The course also covers important preprocessing steps necessary before conducting statistical analysis. This includes cleaning and preprocessing data, handling missing values, and ensuring that the data is suitable for analysis. You will learn about various techniques for transforming data, such as scaling, normalization, and aggregation, which will help you to prepare your data for analysis.

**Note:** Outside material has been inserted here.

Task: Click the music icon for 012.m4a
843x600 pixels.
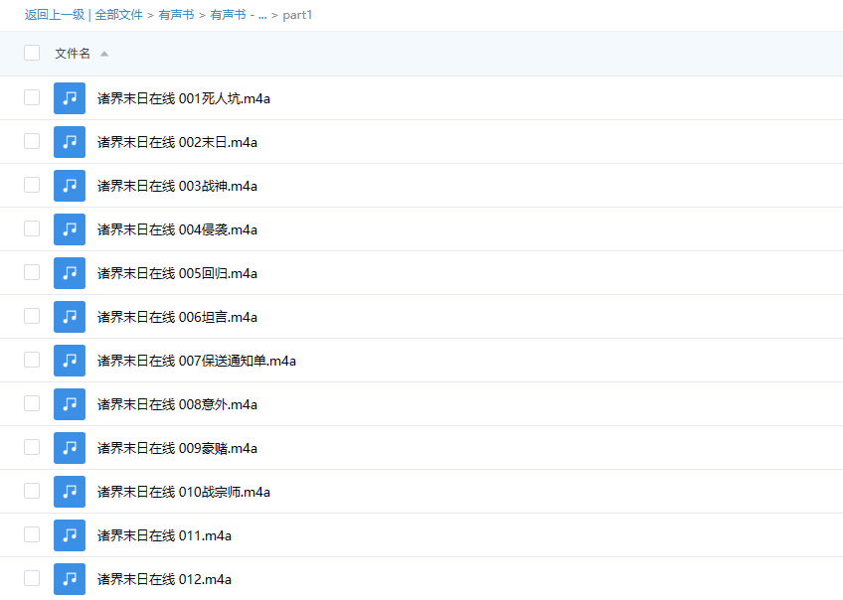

Additionally, the course covers Correlations and Causality, where you will learn how to identify and interpret correlations in data, including the distinction between correlations and causality. Finally, you will learn techniques to compare groups of data. This includes the use of crosstabulations and statistical tests. You’ll be equipped with the tools and knowledge needed to effectively explore, understand, and communicate patterns in data, and to support business decision-making using data analysis.

What You'll Learn

  • Apply exploratory data analysis techniques such as histograms, scatter plots, and box plots to identify outliers, trends, and patterns
  • Analyze data to support business decision-making using dashboards and visualizations that communicate insights to stakeholders
  • Understand preprocessing steps including cleaning data, handling missing values, and ensuring data is suitable for analysis
  • Transform data using techniques such as scaling, normalization, and aggregation to prepare it for analysis
  • Identify and interpret correlations in data, including the distinction between correlation and causality
  • Compare groups of data using crosstabulations and statistical tests

Key Takeaways

  • Exploratory analysis uses visualizations and statistics to explore and understand patterns in data.
  • Business intelligence applies data analysis to support decision-making and to identify opportunities for growth and improvement.
  • Preprocessing steps such as cleaning data and handling missing values ensure that data is suitable for analysis.
  • Correlations can be identified and interpreted, but correlation is distinct from causality.
  • Groups of data can be compared using crosstabulations and statistical tests.

Frequently Asked Questions

What does this course cover?

The course covers exploratory analysis, business intelligence, preprocessing steps, transforming data, correlations and causality, and comparing groups of data using crosstabulations and statistical tests.

What will I learn to do with data exploration?

You will learn to use visualizations and statistics, including histograms, scatter plots, and box plots, to identify outliers, trends, and patterns in data.

How does this course relate to business decisions?

It teaches how to use data analysis to support business decision-making, including using dashboards and visualizations to communicate insights to stakeholders and identify opportunities for growth and improvement.

What data preparation techniques are taught?

The course covers cleaning and preprocessing data, handling missing values, and transforming data through scaling, normalization, and aggregation to prepare it for analysis.

What skills does this course build?

It builds skills in analytics, business analytics, data analysis, data mining, data visualization, and quantitative data analysis.